SHORT PROBLEM
Copy the records word for word, starting with the line that contains "Click the black dot in the legend" and going on through the line that contains "pos(487,338)". Leave the pictures out of your copy.

INPUT RECORDS
- - -

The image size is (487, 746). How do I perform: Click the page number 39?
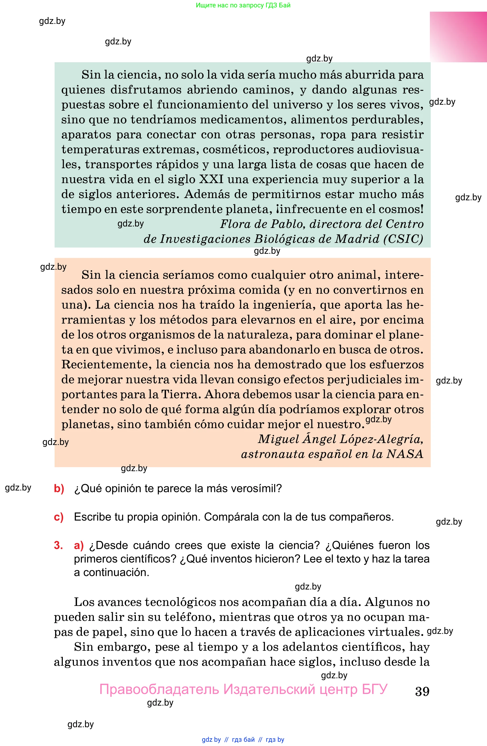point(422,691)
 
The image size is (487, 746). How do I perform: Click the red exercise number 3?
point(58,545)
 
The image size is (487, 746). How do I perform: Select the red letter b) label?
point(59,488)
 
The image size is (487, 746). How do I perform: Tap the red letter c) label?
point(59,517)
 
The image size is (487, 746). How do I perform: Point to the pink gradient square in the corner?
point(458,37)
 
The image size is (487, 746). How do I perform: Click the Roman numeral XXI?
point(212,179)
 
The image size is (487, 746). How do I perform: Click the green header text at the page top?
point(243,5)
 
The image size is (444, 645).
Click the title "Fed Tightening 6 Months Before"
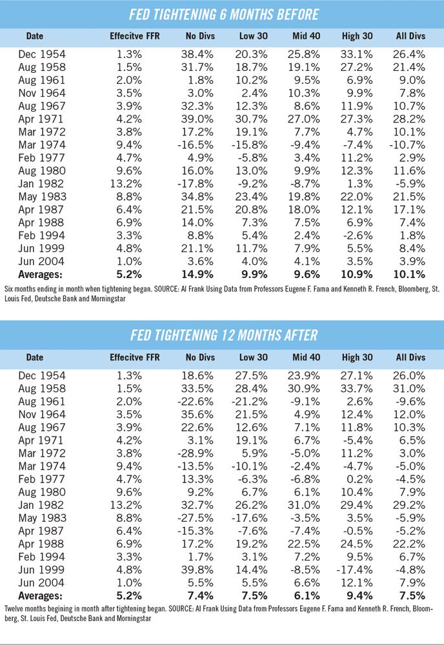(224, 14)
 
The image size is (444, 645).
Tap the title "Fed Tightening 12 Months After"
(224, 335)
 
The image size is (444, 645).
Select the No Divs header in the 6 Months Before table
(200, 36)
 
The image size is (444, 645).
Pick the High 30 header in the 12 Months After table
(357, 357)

- - -

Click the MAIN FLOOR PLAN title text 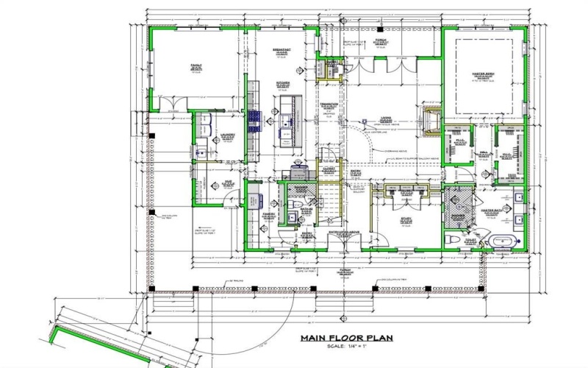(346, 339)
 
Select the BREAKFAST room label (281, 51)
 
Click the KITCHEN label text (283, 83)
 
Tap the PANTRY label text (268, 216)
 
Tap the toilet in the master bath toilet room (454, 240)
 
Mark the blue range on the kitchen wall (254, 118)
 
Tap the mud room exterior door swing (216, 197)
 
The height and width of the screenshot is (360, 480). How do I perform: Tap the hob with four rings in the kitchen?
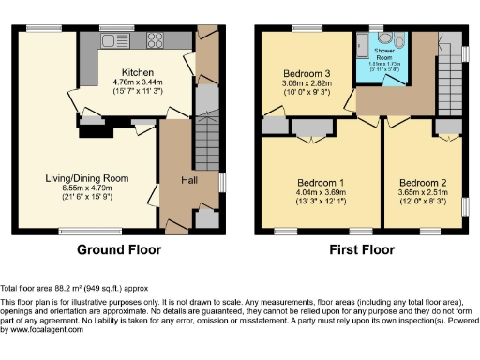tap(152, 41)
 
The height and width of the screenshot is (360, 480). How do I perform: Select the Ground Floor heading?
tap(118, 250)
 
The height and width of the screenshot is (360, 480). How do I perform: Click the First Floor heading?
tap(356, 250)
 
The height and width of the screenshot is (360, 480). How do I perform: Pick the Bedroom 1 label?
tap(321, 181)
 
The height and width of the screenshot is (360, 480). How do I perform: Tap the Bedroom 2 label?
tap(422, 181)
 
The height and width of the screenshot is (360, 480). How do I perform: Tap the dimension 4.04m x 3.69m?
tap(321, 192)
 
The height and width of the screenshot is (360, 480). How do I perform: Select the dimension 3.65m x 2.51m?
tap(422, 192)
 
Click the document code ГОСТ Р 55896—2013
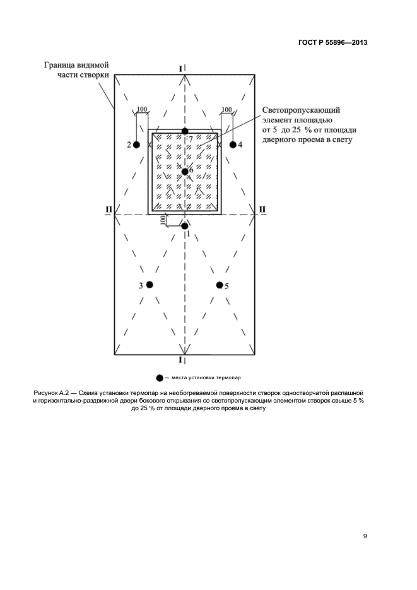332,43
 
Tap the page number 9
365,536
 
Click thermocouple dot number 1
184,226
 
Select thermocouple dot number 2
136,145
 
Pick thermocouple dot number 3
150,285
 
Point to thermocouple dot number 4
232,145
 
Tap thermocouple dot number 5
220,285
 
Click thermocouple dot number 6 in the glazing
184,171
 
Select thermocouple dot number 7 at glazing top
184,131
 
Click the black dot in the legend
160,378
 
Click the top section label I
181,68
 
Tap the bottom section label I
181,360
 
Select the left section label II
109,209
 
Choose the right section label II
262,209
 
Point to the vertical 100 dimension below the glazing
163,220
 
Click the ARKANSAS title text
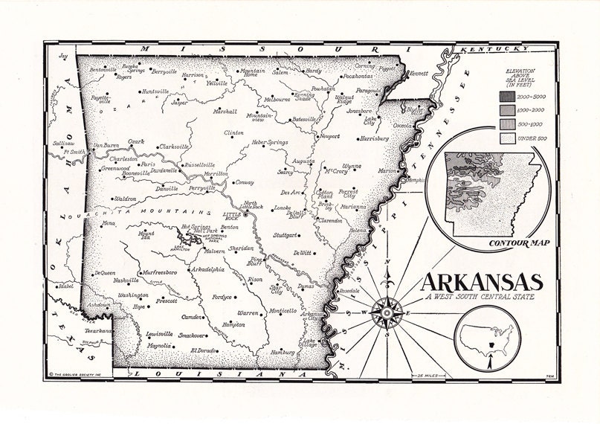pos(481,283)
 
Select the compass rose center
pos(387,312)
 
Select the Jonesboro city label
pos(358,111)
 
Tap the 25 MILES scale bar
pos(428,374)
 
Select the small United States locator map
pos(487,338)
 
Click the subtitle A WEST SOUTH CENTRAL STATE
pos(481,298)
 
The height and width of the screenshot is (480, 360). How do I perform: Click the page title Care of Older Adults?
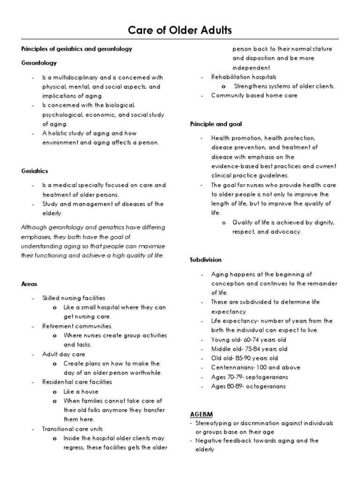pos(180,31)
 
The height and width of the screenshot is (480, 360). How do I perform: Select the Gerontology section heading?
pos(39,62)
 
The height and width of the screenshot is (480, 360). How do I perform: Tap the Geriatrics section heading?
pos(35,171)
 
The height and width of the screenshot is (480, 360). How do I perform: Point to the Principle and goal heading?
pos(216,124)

- - -

REPLY TO THE TASK
Click the black dot in the legend
160,378
 
Click the top section label I
181,68
 
Tap the bottom section label I
181,360
 
Select the left section label II
109,209
 
Choose the right section label II
262,209
 
Point to the vertical 100 dimension below the glazing
163,220
 
Click the ARKANSAS title text
pos(481,283)
 
Select the compass rose center
pos(387,312)
 
Select the Jonesboro city label
pos(358,111)
 
Tap the 25 MILES scale bar
pos(428,374)
 
Select the small United States locator map
pos(487,338)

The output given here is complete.